# Bringing my Lodge into the 21st Century



## Brent Heilman (Jul 11, 2012)

At least that is what a few of us are trying to do. One of the first steps we are taking is digitizing Lodge records. Does anyone out there have some experience with this? What software is there to use and any specific programs? I am sure I can make my own database but I am also looking to save some time. I will welcome any suggestions. I was kind of thrown into this last night so I am just trying to get my ducks in a row before I start.


----------



## dhouseholder (Jul 12, 2012)

This sounds like a Herculean task. Let me ask you a few questions...

1) How many records do you have? 

2) Why do you want to digitize lodge records? To some this may seem like the best way to "get into the 21st century", but unless your lodge is constantly accessing 50 year old documents, why not leave them in paper format? Sometimes the best way to get rid of the clutter is spend a Saturday with your Secretary and clean out old file cabinets. 

3) If you must digitize everything, how will you store it? There really is no permanent solution to data storage, even stone tablets wear down. Even hard drives crash, or otherwise lose their data. USB drives have about a 10 year life span before files can be corrupted. So anything long term will needed to be backed up every few years. Also, what type of files will you use? .pdf? That file type might not be around for ever. These are just things to consider.

4) IF you still must, you might want to try and find a business that will do it for you. Hand-scanning documents is a very tedious process. I found a business years ago that offered to scan in my wife's old classroom worksheets (she's a teacher), and the price wasn't overly heart attack-inducing. I think it was PostNet, or some other post office place.


----------



## Brent Heilman (Jul 12, 2012)

We intend to keep both paper and electronic copies. Right now we have a Secretary that can barely use a cell phone and this is one of the things some of the other Brothers wanted to do. Electronic files will make some tasks easier such as our newsletter and who receives it. If something were to happen to the Secretary I don't know what would happen to some of those files. There are other reasons too like being able to better track members and whether they are about to go suspended or expelled for nonpayment. There really aren't too many businesses that do that kind of thing around here. I also realize that things happen to hard drives and such (been a part of the IT world in the past) but I also know that things can happen to paper copies and electronic tends to last longer in some regards. I know there are programs out there that can help with the task and be a virtual secretary I suppose. I was wondering if anyone here had experience with any of the programs out there.

*Short exercise A*: Could you set down the lodge records thread word for word, between "At least that" and "do you have?", inclusive?
*Short exercise B*: In the lodge records thread, why does dhouseholder say that anything stored long term will need to be backed up every few years? Explain in one to three sentences.

*Stored records*:
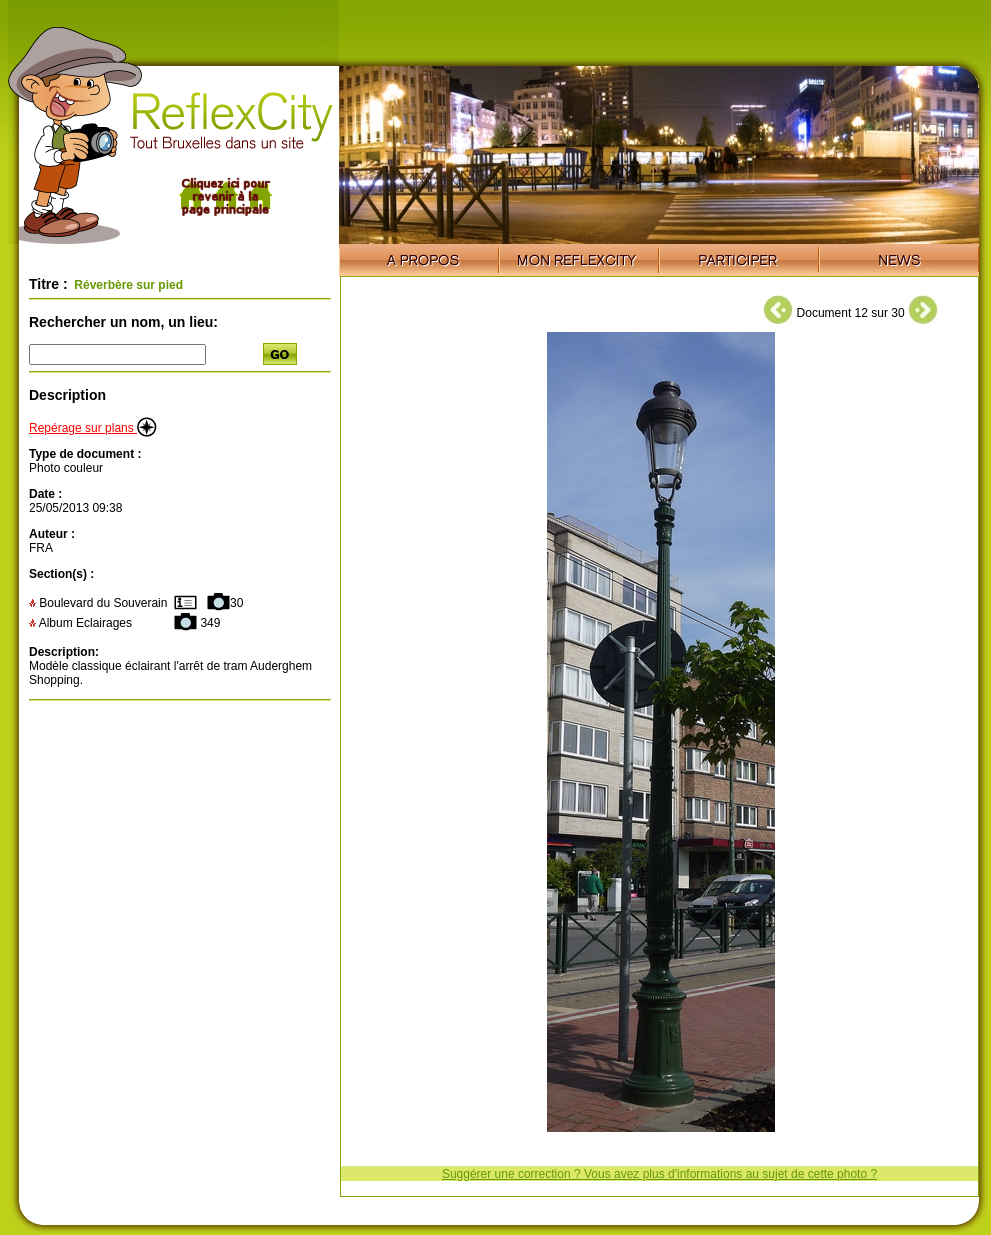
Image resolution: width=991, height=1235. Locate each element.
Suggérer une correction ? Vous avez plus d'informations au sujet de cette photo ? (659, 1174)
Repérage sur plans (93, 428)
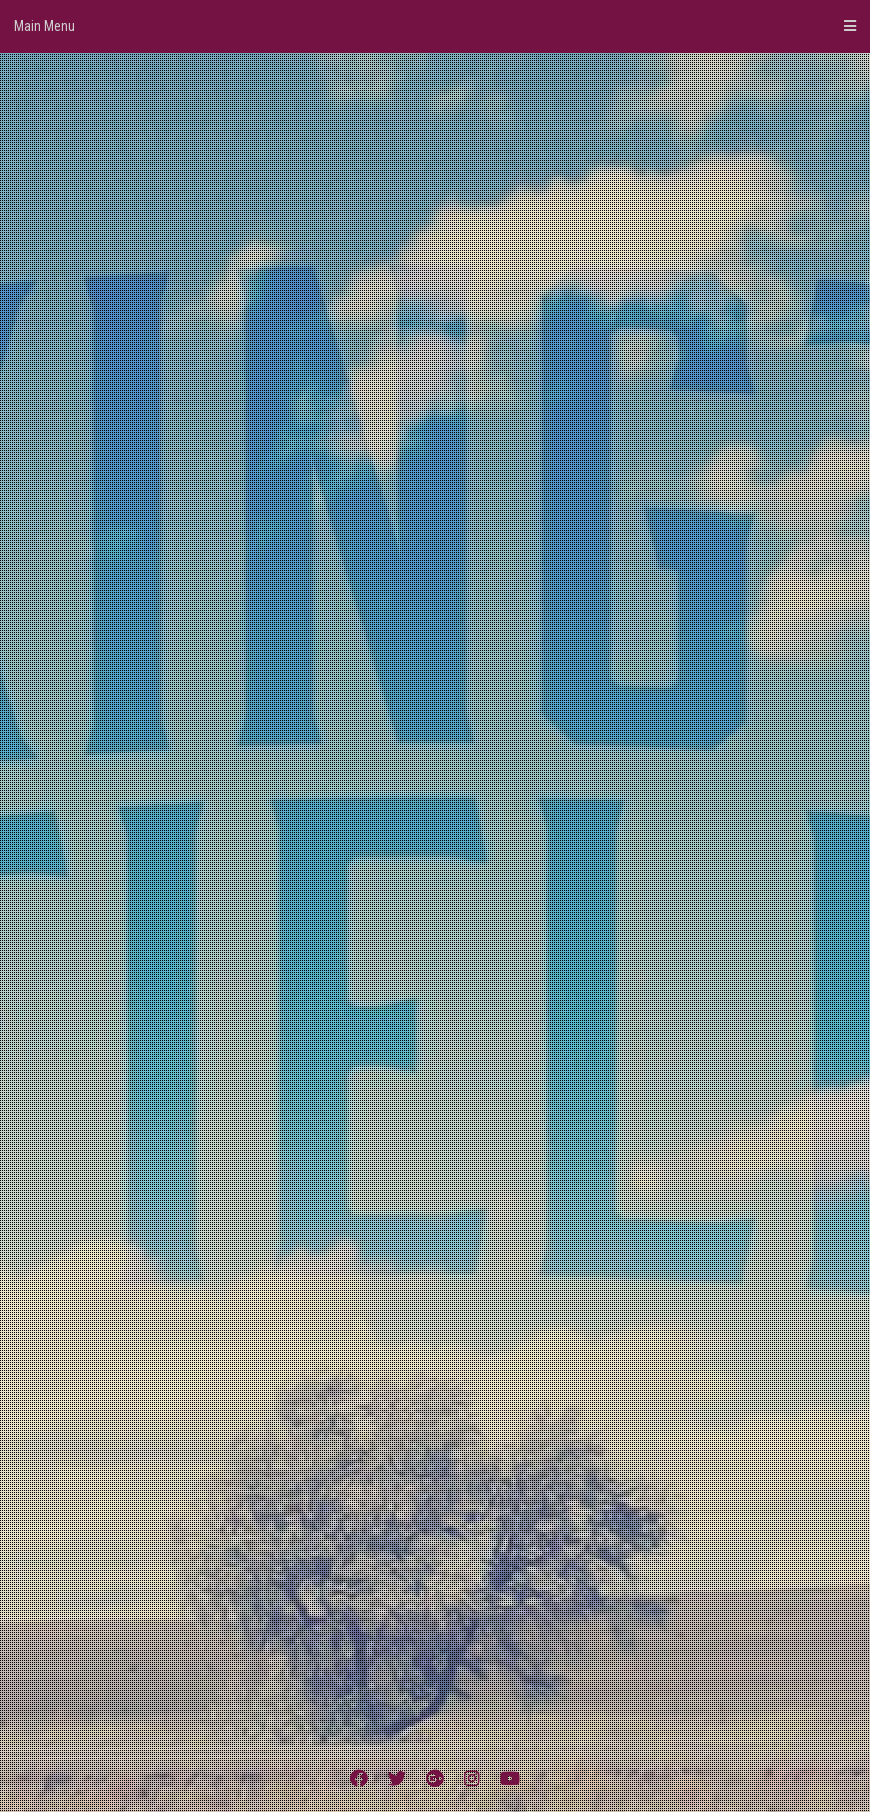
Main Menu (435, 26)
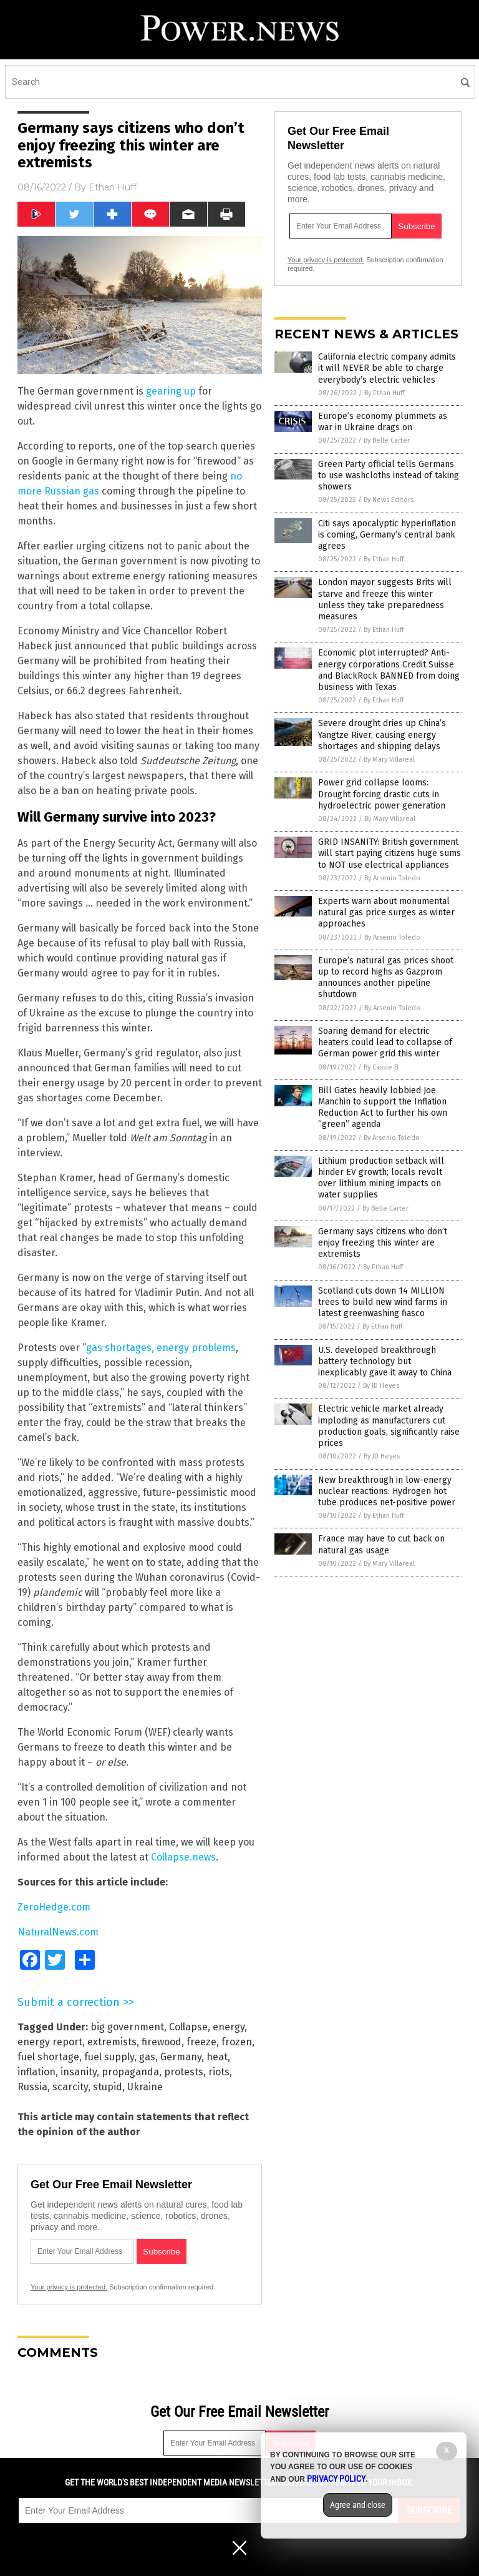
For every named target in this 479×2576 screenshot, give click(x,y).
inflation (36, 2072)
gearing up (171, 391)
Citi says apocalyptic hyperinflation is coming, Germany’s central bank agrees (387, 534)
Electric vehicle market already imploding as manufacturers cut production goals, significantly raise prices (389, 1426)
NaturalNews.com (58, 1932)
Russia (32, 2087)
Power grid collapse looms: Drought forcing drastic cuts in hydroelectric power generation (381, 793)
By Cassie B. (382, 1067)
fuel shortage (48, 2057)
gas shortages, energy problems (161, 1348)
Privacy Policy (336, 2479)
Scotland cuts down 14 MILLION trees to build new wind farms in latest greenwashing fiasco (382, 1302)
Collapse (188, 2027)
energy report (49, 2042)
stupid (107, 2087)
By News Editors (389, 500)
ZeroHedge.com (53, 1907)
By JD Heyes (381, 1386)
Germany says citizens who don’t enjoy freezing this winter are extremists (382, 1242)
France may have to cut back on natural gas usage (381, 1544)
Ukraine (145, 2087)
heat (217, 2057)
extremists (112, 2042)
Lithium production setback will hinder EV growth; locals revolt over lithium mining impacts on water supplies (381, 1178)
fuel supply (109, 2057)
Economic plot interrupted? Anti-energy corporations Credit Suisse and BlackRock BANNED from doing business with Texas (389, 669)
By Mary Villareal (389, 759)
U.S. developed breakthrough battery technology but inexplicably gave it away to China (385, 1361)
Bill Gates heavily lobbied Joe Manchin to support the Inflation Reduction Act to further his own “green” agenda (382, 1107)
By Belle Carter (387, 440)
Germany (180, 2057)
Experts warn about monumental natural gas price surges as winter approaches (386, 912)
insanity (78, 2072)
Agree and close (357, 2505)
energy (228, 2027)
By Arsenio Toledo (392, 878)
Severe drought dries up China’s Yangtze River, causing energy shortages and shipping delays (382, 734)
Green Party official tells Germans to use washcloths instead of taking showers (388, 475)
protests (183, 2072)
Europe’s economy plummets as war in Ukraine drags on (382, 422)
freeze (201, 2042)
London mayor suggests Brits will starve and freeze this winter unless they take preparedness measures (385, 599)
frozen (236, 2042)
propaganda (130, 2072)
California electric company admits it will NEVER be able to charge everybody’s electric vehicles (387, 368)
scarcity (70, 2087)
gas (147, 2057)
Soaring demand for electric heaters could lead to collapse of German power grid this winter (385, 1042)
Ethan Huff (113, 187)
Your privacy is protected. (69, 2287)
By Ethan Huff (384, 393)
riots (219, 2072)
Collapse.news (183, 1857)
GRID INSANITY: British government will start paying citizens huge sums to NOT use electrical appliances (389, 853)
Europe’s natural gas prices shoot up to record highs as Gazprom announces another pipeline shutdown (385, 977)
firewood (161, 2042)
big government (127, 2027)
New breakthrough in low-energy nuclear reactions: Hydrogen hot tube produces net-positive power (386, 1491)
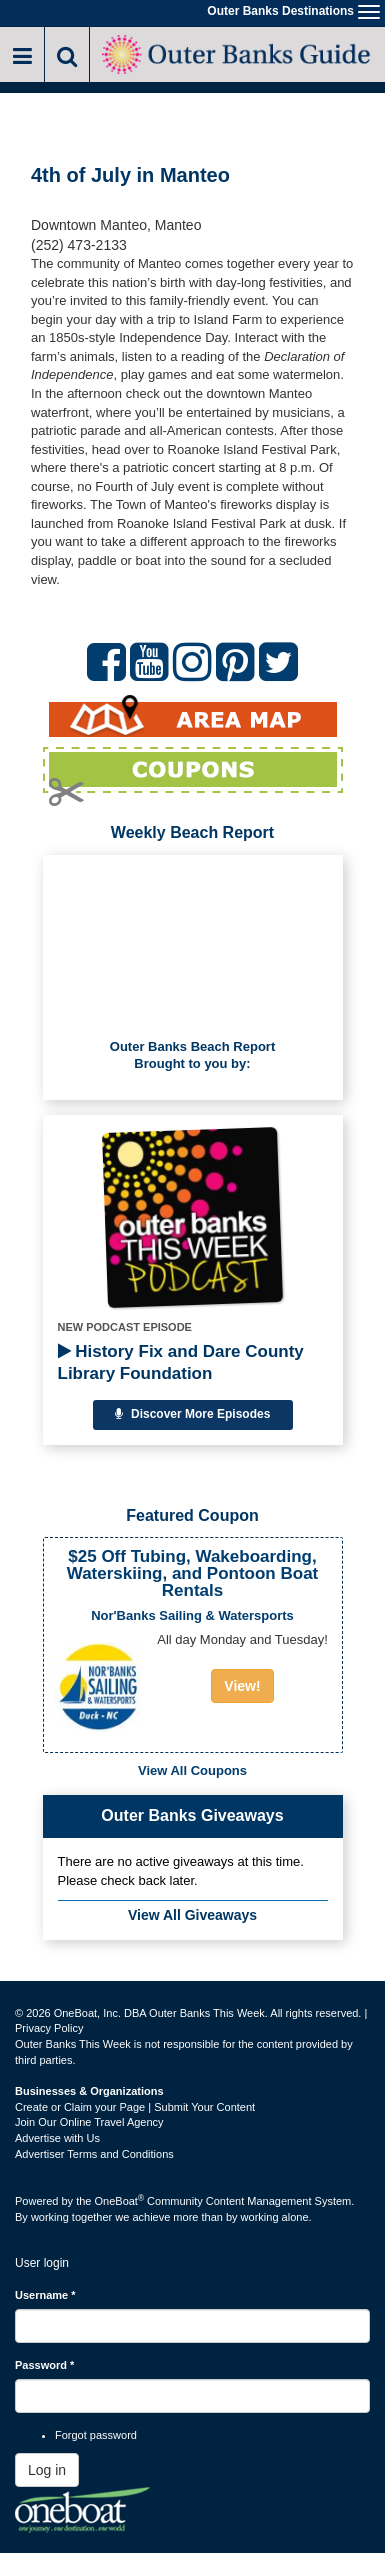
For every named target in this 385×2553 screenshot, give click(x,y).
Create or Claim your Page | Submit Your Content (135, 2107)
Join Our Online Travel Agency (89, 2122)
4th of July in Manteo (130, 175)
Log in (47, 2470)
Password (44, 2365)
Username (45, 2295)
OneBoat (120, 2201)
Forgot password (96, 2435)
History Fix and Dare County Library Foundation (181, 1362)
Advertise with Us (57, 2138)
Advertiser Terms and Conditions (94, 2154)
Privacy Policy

*Reply A*:
At least that is what a few of us are trying to do. One of the first steps we are taking is digitizing Lodge records. Does anyone out there have some experience with this? What software is there to use and any specific programs? I am sure I can make my own database but I am also looking to save some time. I will welcome any suggestions. I was kind of thrown into this last night so I am just trying to get my ducks in a row before I start.


----------



## dhouseholder (Jul 12, 2012)

This sounds like a Herculean task. Let me ask you a few questions...

1) How many records do you have?

*Reply B*: dhouseholder says there is no permanent solution to data storage. Hard drives crash or otherwise lose their data, and USB drives have about a 10-year life span before files can be corrupted.